The two things to know first

These are the two details that set VS Code apart from the other tools.

  • Only in Agent mode. Copilot has several modes; the MCP tools respond only when the chat is in Agent mode. In normal chat you won't see them, even if you've configured them correctly.
  • The entry is called servers. While in Claude Desktop and Cursor the container is mcpServers, in VS Code it's servers. Copying a configuration from another guide without changing this name is the most common mistake.

How to do it

  1. Open the MCP configuration. In VS Code's settings search for "copilot mcp", or open the Copilot chat and use the tools icon ("Configure your MCP server"): it leads to the right mcp.json file.
  2. Add the server with the correct entry. The working syntax:
{
  "servers": {
    "documents": {
      "command": "npx",
      "args": ["-y", "@modelcontextprotocol/server-filesystem", "/Users/yourname/projects"]
    }
  }
}

Note servers as the first word: it's the right key for VS Code. documents is the name you choose, the last value is the accessible folder.

  1. Switch to Agent mode. Open the Copilot chat and select Agent among the modes. Without this step the tools stay invisible.
  2. Enable and verify. From the tools icon in the chat check that your server is listed and active. Then ask Copilot to use it ("read the files in the folder and...").

A concrete example

Sofia programs in VS Code and wants Copilot to read her project's documentation files. She searches "copilot mcp" in the settings, opens the file and pastes the filesystem server block. The first time she uses mcpServers out of habit and nothing works: she rechecks the guide, changes the entry to servers, and on saving the server appears.

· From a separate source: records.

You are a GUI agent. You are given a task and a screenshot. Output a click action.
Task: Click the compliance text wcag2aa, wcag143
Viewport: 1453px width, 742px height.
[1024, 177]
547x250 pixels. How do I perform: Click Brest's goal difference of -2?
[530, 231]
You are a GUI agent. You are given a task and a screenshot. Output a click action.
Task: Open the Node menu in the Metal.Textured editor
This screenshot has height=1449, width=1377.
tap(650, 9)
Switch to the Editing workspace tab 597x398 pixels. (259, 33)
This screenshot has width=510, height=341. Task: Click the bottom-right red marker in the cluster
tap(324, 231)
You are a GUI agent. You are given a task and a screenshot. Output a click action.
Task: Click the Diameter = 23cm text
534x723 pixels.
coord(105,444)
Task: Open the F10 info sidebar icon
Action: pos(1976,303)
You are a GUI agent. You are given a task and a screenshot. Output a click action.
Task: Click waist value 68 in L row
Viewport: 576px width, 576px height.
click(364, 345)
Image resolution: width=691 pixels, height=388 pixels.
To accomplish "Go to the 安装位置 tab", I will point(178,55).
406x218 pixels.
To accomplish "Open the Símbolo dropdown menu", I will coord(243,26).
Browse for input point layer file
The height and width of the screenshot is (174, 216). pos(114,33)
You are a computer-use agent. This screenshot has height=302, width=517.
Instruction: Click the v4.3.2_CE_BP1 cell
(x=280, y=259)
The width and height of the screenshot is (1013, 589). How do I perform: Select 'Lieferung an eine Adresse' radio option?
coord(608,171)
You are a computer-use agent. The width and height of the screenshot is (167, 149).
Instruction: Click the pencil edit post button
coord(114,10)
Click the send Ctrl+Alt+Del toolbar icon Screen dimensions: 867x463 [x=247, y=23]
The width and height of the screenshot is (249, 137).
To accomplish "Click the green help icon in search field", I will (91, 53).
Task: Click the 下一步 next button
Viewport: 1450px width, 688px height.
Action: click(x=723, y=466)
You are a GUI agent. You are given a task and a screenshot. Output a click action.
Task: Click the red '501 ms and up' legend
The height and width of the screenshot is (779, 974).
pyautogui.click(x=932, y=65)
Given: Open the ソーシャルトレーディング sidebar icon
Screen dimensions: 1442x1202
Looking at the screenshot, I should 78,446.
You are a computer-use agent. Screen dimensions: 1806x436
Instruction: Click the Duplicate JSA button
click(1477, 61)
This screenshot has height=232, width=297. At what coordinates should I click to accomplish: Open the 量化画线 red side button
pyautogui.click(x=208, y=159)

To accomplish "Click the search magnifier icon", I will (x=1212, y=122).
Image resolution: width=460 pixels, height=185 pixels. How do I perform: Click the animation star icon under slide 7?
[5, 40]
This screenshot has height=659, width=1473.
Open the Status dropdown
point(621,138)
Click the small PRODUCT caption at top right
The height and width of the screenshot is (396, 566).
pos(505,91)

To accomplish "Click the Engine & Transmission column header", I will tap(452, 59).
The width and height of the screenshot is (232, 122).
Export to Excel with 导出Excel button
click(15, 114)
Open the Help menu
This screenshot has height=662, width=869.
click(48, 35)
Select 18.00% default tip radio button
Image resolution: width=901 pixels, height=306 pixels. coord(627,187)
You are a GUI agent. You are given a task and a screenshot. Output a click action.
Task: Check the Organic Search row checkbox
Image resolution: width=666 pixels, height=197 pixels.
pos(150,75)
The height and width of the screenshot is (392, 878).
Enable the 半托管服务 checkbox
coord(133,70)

Then she notices she doesn't see the tools in the chat: she was in normal mode. She switches to Agent and the tools icon shows the filesystem. She asks "summarize the project's README file" and Copilot really reads it. The two snags — the wrong entry and the mode — are exactly the ones the guide flags, and once fixed it works.

When it does NOT work (and how to fix it)

If the tools don't appear in the chat

Check the mode: MCP tools exist only in Agent mode. If you're in normal chat or another mode, you won't see them. Switch to Agent and recheck the tools icon.

If the server doesn't load

Verify the main entry: in VS Code it must be servers, not mcpServers. It's the most frequent mistake when copying a configuration meant for another tool. Then check that the JSON (the format with brackets and commas) is valid: have Copilot itself verify it.

If Copilot reads the files but doesn't modify them

It depends on the server's permissions and on the confirmations VS Code asks for before writing. For actions that change files, the editor usually asks for your go-ahead: look for the confirmation request in the chat instead of thinking it's blocked.

A tip from someone who really uses it

Keep handy a note with the three differences of VS Code compared to the other tools: servers entry, Agent mode only, configuration via "copilot mcp". They're the three things that will make you waste time every time you configure a new server, and having them written down saves you from restarting the hunt for the error from scratch.

Frequently asked questions

Why doesn't my Claude configuration work in VS Code?

Because the main entry is different: Claude uses mcpServers, VS Code uses servers. The rest of the structure is similar, but if you don't change that name the server doesn't get loaded. It's the difference to remember when you move from one tool to another.

Do I need a Copilot subscription to use MCP?

The MCP tools in Agent mode are part of Copilot's features in VS Code. Availability depends on your Copilot plan; the MCP protocol and the servers themselves stay free.

Can I use the same servers as Cursor here too?

The same server (for example the filesystem) works in both, because MCP is a standard. Only how you declare it in the file changes: servers entry in VS Code, mcpServers in Cursor. The server is the same, the configuration wrapper isn't.